Ainsi est tracé le virage de 90 degrés pour élargir et orienter la qualité de l’accueil dont l’institution souffre, alors que la religion chrétienne, qui est la raison de l’existence de cette institution, se targue de reconnaître l’accueil (sous condition, j’y reviendrai) comme sien et que la foi, qui la génère, à son tour, par l’intermédiaire de l’institution, accueille une telle reconnaissance, tout en se laissant bousculer dans ce qu’elle peut avoir de préjugés prétendument fondés sur la foi. Ce qui tout au moins mérite nécessite d’être vue de près.

Ce qui peut s’avérer pour une part n’être qu’une simple réplique de convenances sociales, dont l’Église catholique, tout en les générant à sa façon, si non les renforçant, avait héritée et qui, en agissant ainsi compte poursuivre cette trajectoire, en se constituant encore le champion de sa défense.

__Données fournies__.

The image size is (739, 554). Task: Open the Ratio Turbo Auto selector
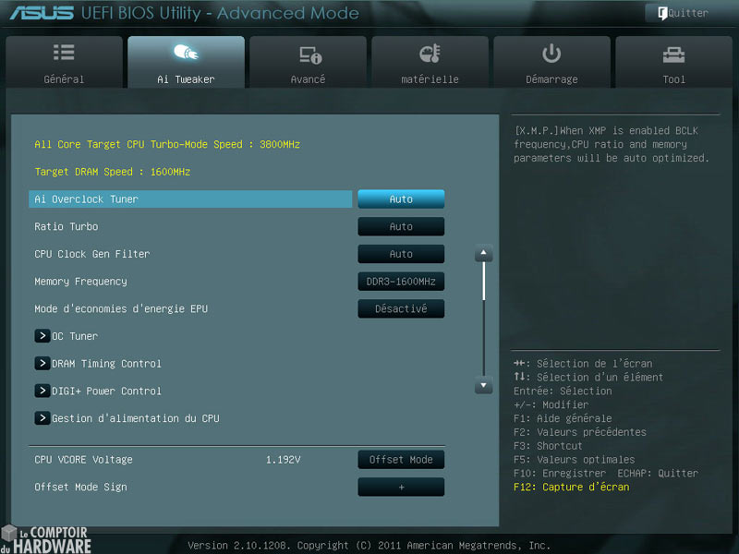(401, 226)
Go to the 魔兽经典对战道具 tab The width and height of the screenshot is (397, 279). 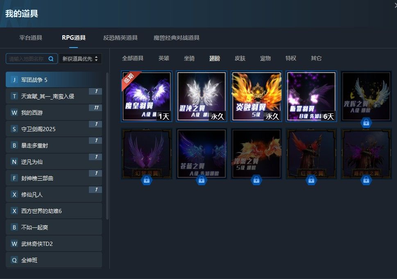pyautogui.click(x=176, y=38)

__Exercices__.
1 - D'après l'extrait sur l'accueil dans l'Église, dans quel but le virage de 90 degrés est-il tracé ? Répondez en une à trois phrases.
2 - Poursuivez l'extrait sur l'accueil dans l'Église à partir de sa dernière phrase.

__Réponses rédigées__.
1 - Le virage de 90 degrés est tracé pour élargir et orienter la qualité de l'accueil, dont l'institution souffre.

2 -
Ausculter le changement d’attitude par les données de la foi, il n’y a pas mieux. Mais pas si simple pour autant ; désolé pour ceux qui cherchent des réponses simples aux réalités complexes, dont la richesse ne cessera de nous surprendre et mettre au défi de notre simplicité d’approche, tout en se gardant de simplifier, de façon outrageante, la vérité d’une telle complexité.

Une précipitation, sous la poussée médiatique, dans les annonces des solutions ou les atermoiements, sans vouloir les dissimuler, en montrant que l’on traîne les pieds, est toujours inappropriée du point de vue de l’intérêt pour la vérité dans l’amour.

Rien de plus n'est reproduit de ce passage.